This Entrepreneur Worked For Years To Sell Her Authentic Mexican Sauces To The World And It Paid Off
In 2013, Lori Sandoval found herself in a tough predicament where she had to figure out what to do with her career. Fresh out of college and with plans to go to culinary school, she knew a career in food was part of her future. So she decided to pursue her passion and start a business around salsa where she could connect her Latina culture and background in cooking. Five years later, Sandoval is the proud owner of Salsaology, a line of all-natural and non-GMO cooking sauces inspired by regional Mexican flavors. The salsas reflect Sandoval’s desire to change the narrative on how Mexican products are viewed.
When Lori Sandoval first started making her salsa, she knew that she was on to something special.credit: Salsaology
Sandoval knew that if she put her background and experience into the salsas, she’d do great things with it. So she began showcasing her salsas at farmer markets. It wasn’t long until she realized this could be something bigger than a farmers market booth. She met a Whole Foods Market buyer who told Sandoval that if she could get the salsa mass produced they would carry her product in a few stores.
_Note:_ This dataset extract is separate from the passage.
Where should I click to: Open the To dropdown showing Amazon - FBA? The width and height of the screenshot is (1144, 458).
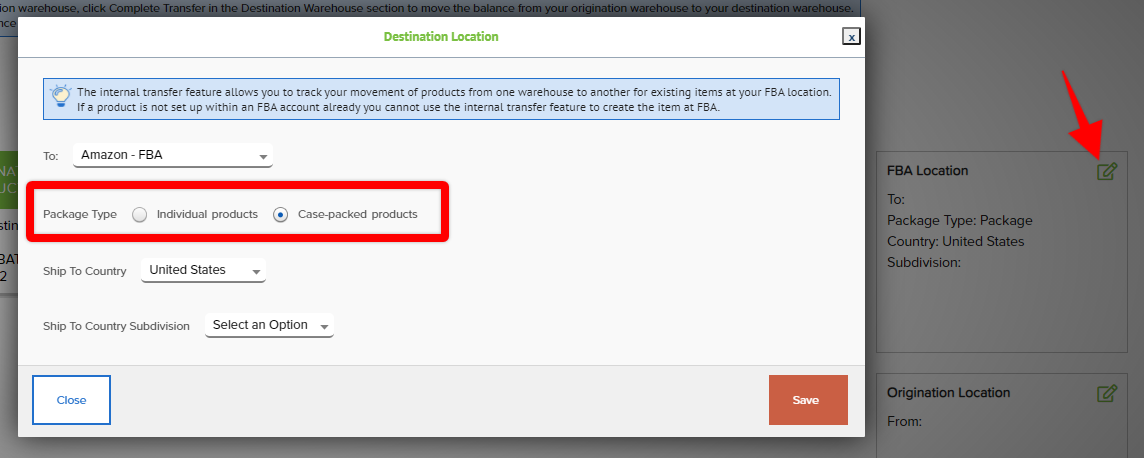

“I thought it would be easy to just start making them from home and go from there but I didn’t know there was so many guidelines and food standards to sell at Whole Foods,” Sandoval says. “That’s when I started looking for a manufacturer to help.”
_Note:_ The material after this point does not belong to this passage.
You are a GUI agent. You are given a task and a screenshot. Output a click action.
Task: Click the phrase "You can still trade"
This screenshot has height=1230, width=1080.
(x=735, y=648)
Finding a manufacturer became one of Sandoval’s biggest challenges because of her ingredients.
She was denied by countless manufacturers that simply didn’t grasp what her product was truly about. Despite the passion she had and the success of the salsas, manufactures just didn’t understand it.
Manufacturers didn’t understand why her salsas had so many ingredients let alone their significance.credit: Salsaology
“They didn’t get it. They couldn’t understand that a salsa could have so many ingredients,” Sandoval says. “Everyone kept saying no and telling me you’re never going to sell $12 salsa.”
Sandoval says she kept having to explain to people the importance of her product and reminding them that salsa is more than just something you dip your chips in. She recalls constantly hearing stereotypical comments about Mexican food and manufacturers turning her away.
“I found myself having to defend my product and explaining that salsa means sauce.” Sandoval says.
After a year of getting her business shot down she finally got a yes from a manufacturer. However, there was one caveat — she had to get the ingredients herself. Sandoval agreed to the terms and would soon find herself driving through Los Angeles at the crack of dawn picking up ingredients in her SUV. She recalls the long mornings going from warehouse to warehouse getting pallets of cilantro and hibiscus and packing them in her car.
“That period in my life taught me a lot not only about food and how to start a business but about myself,” Sandoval says. “I did that for a year and knew this was what I needed to do.”
Today, Salsaology is sold across the country and has won multiple awards for it’s taste.credit: Salsaology
By 2015, Sandoval’s vision was starting to take shape as Salsaology was getting picked up in over 250 markets across the country. Her vision of starting a business that was true to her background and culture was becoming a reality.
“When I saw the sauces at Whole Foods it was years of work come true,” Sandoval says. “I always wanted to create something that was part of me and there it was. I couldn’t believe it.”
Today, Salsaology is an award-winning sauce that has been sold across the U.S. and as far as Paris. Her line of sauces has grown to four including a seasonal pumpkin sauce with plans to eventually lower costs on her products. Sandoval credits those tough days jump starting her business as a reminder of where things are today.
“I wanted to create something you would find in Mexico but make it so you could experience it in your own home,” Sandoval says. “I feel that by making these sauces I’m taking back our food and re-creating what it really means to be authentic.”